[Dataset records]
>>>

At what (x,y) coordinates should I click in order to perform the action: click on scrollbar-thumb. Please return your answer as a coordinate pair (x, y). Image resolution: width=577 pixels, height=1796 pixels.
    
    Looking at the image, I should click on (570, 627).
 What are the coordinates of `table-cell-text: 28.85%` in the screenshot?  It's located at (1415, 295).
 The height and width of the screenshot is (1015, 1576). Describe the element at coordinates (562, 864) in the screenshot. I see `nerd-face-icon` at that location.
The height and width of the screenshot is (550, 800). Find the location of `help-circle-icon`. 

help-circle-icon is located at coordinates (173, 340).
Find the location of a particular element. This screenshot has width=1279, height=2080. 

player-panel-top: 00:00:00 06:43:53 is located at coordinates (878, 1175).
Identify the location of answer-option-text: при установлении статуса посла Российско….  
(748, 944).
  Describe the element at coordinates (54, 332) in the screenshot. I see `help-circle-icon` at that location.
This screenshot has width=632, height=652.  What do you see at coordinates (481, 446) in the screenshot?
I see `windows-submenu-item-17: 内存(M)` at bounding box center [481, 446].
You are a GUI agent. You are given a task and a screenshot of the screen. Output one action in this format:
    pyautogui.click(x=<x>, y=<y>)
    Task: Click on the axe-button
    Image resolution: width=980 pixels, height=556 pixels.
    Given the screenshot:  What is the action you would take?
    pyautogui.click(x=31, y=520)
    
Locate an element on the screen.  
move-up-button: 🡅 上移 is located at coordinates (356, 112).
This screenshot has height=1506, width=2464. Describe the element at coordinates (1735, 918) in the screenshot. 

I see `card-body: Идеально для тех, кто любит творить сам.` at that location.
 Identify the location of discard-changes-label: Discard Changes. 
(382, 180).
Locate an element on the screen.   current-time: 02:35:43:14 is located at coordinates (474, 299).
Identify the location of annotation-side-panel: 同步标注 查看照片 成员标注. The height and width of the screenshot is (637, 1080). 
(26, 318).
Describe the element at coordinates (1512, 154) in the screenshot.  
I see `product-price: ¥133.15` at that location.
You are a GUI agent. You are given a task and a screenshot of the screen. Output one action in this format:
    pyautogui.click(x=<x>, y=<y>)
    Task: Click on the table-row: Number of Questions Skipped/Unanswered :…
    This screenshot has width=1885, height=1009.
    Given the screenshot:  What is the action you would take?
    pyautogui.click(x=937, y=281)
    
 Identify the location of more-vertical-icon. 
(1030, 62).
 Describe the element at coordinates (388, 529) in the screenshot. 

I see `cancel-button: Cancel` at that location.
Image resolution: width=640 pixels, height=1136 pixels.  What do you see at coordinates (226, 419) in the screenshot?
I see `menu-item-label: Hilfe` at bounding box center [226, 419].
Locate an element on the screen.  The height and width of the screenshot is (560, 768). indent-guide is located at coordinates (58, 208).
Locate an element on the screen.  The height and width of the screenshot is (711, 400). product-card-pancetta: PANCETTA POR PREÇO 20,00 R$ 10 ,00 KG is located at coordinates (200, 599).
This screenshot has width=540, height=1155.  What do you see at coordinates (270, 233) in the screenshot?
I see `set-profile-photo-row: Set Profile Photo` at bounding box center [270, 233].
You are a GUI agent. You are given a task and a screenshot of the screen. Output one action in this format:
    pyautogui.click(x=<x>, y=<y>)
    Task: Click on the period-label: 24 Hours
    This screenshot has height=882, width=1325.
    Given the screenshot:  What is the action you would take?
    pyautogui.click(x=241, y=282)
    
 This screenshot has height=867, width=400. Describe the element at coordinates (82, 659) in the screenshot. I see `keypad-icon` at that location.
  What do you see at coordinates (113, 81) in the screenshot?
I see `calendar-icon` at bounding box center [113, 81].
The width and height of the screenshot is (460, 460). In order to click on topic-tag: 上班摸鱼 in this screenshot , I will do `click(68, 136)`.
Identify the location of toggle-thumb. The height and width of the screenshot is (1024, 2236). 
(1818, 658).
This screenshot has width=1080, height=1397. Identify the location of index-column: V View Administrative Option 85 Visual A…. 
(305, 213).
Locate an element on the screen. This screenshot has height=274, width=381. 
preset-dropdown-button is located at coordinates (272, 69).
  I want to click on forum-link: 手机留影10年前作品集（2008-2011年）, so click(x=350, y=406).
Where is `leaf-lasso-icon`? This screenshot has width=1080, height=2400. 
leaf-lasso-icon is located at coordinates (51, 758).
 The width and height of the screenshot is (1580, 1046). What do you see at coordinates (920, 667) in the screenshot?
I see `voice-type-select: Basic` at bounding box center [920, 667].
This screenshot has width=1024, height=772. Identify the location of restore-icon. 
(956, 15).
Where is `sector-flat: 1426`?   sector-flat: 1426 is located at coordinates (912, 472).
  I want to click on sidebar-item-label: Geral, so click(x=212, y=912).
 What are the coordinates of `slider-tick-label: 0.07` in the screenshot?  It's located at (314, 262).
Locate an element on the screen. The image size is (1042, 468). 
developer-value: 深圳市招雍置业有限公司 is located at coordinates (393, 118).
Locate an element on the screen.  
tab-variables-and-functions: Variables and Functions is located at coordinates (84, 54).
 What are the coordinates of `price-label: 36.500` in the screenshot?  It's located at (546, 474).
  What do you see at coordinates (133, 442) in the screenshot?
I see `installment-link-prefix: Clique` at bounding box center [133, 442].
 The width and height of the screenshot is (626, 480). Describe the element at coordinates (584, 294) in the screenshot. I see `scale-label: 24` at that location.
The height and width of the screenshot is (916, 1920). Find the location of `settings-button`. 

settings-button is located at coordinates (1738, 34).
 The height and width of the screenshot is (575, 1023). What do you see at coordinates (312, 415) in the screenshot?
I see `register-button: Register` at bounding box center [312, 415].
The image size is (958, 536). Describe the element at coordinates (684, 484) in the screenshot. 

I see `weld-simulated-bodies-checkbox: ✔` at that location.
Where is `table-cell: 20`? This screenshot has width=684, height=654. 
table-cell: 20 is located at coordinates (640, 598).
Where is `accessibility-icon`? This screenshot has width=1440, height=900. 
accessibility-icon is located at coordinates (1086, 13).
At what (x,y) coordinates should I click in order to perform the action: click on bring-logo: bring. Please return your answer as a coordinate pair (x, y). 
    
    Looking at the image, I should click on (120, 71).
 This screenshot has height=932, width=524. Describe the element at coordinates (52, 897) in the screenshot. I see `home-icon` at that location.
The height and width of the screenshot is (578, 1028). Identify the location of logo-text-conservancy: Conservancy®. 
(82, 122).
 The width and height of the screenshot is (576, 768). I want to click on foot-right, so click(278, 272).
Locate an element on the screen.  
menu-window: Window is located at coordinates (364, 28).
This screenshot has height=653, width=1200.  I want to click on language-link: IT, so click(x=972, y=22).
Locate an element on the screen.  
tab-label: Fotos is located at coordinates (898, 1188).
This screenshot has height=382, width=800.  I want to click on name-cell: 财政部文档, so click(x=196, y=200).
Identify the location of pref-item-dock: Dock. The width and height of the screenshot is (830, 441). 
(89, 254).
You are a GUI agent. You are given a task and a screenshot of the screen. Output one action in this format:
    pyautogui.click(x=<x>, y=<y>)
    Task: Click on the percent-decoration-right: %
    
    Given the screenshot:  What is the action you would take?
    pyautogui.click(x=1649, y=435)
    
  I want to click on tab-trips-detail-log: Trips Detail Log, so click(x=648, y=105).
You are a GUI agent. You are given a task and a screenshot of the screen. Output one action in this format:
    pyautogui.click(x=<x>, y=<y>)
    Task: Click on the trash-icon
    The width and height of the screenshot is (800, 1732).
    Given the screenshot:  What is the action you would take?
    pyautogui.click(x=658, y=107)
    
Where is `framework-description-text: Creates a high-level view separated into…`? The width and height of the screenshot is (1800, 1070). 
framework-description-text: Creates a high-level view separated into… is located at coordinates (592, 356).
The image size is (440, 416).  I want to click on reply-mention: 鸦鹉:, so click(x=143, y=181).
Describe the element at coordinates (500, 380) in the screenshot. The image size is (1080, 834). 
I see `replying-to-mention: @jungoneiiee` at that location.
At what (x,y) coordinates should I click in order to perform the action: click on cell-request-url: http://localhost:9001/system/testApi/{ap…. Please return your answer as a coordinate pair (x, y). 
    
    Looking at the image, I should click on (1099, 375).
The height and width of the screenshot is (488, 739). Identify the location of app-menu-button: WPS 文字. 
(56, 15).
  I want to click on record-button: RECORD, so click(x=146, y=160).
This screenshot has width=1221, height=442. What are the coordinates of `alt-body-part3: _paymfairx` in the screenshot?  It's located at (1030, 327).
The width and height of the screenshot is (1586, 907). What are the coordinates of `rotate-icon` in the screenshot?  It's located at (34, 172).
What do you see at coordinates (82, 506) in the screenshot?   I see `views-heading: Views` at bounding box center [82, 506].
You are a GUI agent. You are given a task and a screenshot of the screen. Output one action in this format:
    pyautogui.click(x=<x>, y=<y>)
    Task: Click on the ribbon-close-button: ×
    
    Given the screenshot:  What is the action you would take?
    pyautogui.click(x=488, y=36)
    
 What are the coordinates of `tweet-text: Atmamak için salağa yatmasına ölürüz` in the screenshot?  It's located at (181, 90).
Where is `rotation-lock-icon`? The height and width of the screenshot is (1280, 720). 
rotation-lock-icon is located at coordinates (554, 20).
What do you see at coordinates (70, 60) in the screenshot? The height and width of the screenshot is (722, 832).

<<<

Request: Copy each line of the records that includes the string "circle", with case counting.

Solution for this task:
The height and width of the screenshot is (550, 800). Find the location of `help-circle-icon`. 
help-circle-icon is located at coordinates (173, 340).
  Describe the element at coordinates (54, 332) in the screenshot. I see `help-circle-icon` at that location.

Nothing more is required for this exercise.